Mural cell contractility regulates vessel diameter by controlling cell morphology and vessel coverage

Mural cells are key regulators of vascular architecture, yet how their contractility and morphology jointly influence vessel diameter in vivo remains poorly understood. Here, using high-resolution live imaging and single-cell morphometric analysis in zebrafish, we show that vascular smooth muscle cells (vSMCs) and pericytes undergo a developmental reduction in cell size through the progressive retraction of actin-rich primary and secondary processes during vascular remodelling.
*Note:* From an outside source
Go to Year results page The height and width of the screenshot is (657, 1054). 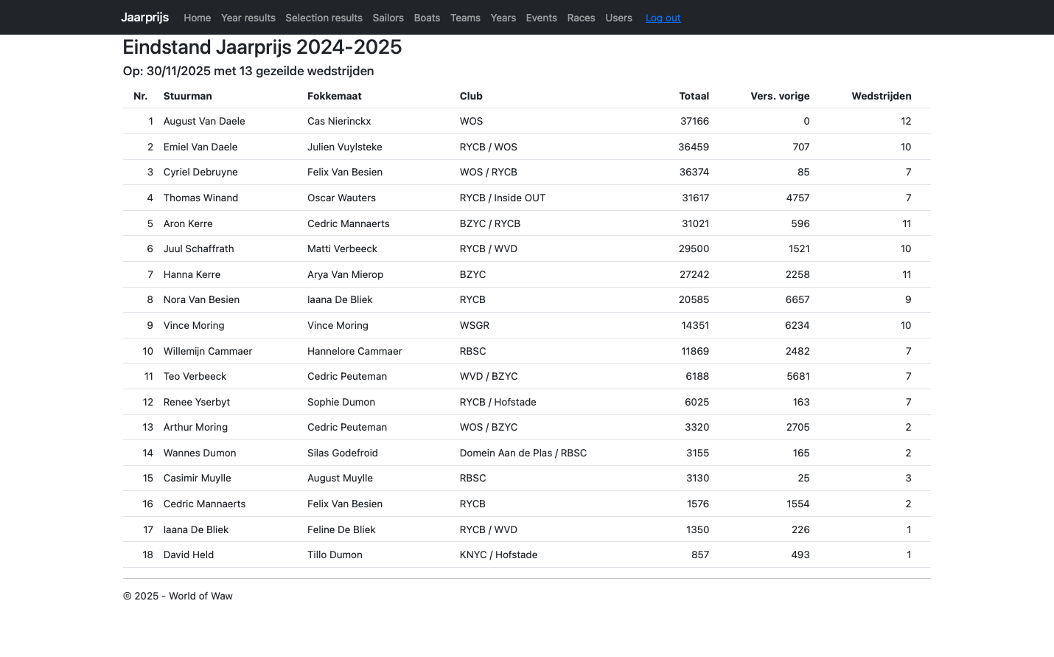[248, 18]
By specifically manipulating RhoA activity to alter mural cell contractility and shape, we uncover vessel-specific roles for mural cells in diameter regulation. We find that vSMC contractility is dispensable for the initial constriction of the dorsal aorta but is required to stabilise its diameter following vasoconstriction and to maintain vascular tone. In contrast, pericyte contractility is dispensable for both the constriction and stabilisation of intersegmental vessels. In the brain vasculature, vessel diameter is governed by the balance between contractile force and the extent of vessel coverage by vSMCs. Together, our findings redefine the role of mural cell contractility in the control of vessel constraint, demonstrating that morphology and vessel coverage, rather than contractility alone, are key determinants of vascular diameter in vivo.